+++ Task input +++
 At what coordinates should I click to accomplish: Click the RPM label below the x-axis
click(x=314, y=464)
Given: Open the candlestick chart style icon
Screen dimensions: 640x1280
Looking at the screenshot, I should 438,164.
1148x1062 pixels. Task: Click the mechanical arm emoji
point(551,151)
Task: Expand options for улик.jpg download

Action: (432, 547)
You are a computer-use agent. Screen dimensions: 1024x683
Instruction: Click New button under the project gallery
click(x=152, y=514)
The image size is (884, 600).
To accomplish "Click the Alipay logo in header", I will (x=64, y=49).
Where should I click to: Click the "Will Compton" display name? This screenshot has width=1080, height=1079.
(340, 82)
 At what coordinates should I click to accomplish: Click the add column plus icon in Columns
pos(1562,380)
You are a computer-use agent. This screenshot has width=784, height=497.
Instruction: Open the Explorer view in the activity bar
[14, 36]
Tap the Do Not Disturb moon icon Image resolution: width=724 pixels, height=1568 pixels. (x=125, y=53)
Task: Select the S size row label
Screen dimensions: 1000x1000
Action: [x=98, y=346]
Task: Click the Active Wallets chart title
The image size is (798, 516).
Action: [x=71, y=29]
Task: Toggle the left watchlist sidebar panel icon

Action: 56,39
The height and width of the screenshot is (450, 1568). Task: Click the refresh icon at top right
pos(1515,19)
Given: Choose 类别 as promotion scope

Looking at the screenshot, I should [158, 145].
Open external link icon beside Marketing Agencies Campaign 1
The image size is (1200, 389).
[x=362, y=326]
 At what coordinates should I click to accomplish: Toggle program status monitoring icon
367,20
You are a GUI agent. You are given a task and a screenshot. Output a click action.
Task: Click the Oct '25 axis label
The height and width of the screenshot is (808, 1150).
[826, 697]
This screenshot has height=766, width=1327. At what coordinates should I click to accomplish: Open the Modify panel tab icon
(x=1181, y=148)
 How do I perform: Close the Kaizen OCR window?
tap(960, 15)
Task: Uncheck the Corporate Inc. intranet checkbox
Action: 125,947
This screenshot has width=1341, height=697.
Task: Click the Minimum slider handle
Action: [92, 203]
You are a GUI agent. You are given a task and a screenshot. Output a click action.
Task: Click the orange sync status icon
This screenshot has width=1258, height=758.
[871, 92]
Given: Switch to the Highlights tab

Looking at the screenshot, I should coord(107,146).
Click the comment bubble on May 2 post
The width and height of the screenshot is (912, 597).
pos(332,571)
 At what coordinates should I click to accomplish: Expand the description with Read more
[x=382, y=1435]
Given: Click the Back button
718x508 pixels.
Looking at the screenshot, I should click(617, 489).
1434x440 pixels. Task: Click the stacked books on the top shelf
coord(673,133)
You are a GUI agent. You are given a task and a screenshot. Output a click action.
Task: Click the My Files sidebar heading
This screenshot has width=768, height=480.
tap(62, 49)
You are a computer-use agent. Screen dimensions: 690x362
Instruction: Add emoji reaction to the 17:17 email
+++
= Assignment =
Look at the entries above. Then set all of them down again exactly.

= Solution below =
 At what coordinates should I click to accomplish: Click the RPM label below the x-axis
click(x=314, y=464)
Given: Open the candlestick chart style icon
Screen dimensions: 640x1280
Looking at the screenshot, I should 438,164.
1148x1062 pixels. Task: Click the mechanical arm emoji
point(551,151)
Task: Expand options for улик.jpg download

Action: (432, 547)
You are a computer-use agent. Screen dimensions: 1024x683
Instruction: Click New button under the project gallery
click(x=152, y=514)
The image size is (884, 600).
To accomplish "Click the Alipay logo in header", I will (x=64, y=49).
Where should I click to: Click the "Will Compton" display name? This screenshot has width=1080, height=1079.
(340, 82)
 At what coordinates should I click to accomplish: Click the add column plus icon in Columns
pos(1562,380)
You are a computer-use agent. This screenshot has width=784, height=497.
Instruction: Open the Explorer view in the activity bar
[14, 36]
Tap the Do Not Disturb moon icon Image resolution: width=724 pixels, height=1568 pixels. (x=125, y=53)
Task: Select the S size row label
Screen dimensions: 1000x1000
Action: [x=98, y=346]
Task: Click the Active Wallets chart title
The image size is (798, 516).
Action: [x=71, y=29]
Task: Toggle the left watchlist sidebar panel icon

Action: 56,39
The height and width of the screenshot is (450, 1568). Task: Click the refresh icon at top right
pos(1515,19)
Given: Choose 类别 as promotion scope

Looking at the screenshot, I should [158, 145].
Open external link icon beside Marketing Agencies Campaign 1
The image size is (1200, 389).
[x=362, y=326]
 At what coordinates should I click to accomplish: Toggle program status monitoring icon
367,20
You are a GUI agent. You are given a task and a screenshot. Output a click action.
Task: Click the Oct '25 axis label
The height and width of the screenshot is (808, 1150).
[826, 697]
This screenshot has height=766, width=1327. At what coordinates should I click to accomplish: Open the Modify panel tab icon
(x=1181, y=148)
 How do I perform: Close the Kaizen OCR window?
tap(960, 15)
Task: Uncheck the Corporate Inc. intranet checkbox
Action: 125,947
This screenshot has width=1341, height=697.
Task: Click the Minimum slider handle
Action: [92, 203]
You are a GUI agent. You are given a task and a screenshot. Output a click action.
Task: Click the orange sync status icon
This screenshot has width=1258, height=758.
[871, 92]
Given: Switch to the Highlights tab

Looking at the screenshot, I should coord(107,146).
Click the comment bubble on May 2 post
The width and height of the screenshot is (912, 597).
pos(332,571)
 At what coordinates should I click to accomplish: Expand the description with Read more
[x=382, y=1435]
Given: Click the Back button
718x508 pixels.
Looking at the screenshot, I should click(617, 489).
1434x440 pixels. Task: Click the stacked books on the top shelf
coord(673,133)
You are a GUI agent. You are given a task and a screenshot. Output a click action.
Task: Click the My Files sidebar heading
This screenshot has width=768, height=480.
tap(62, 49)
You are a computer-use agent. Screen dimensions: 690x362
Instruction: Add emoji reaction to the 17:17 email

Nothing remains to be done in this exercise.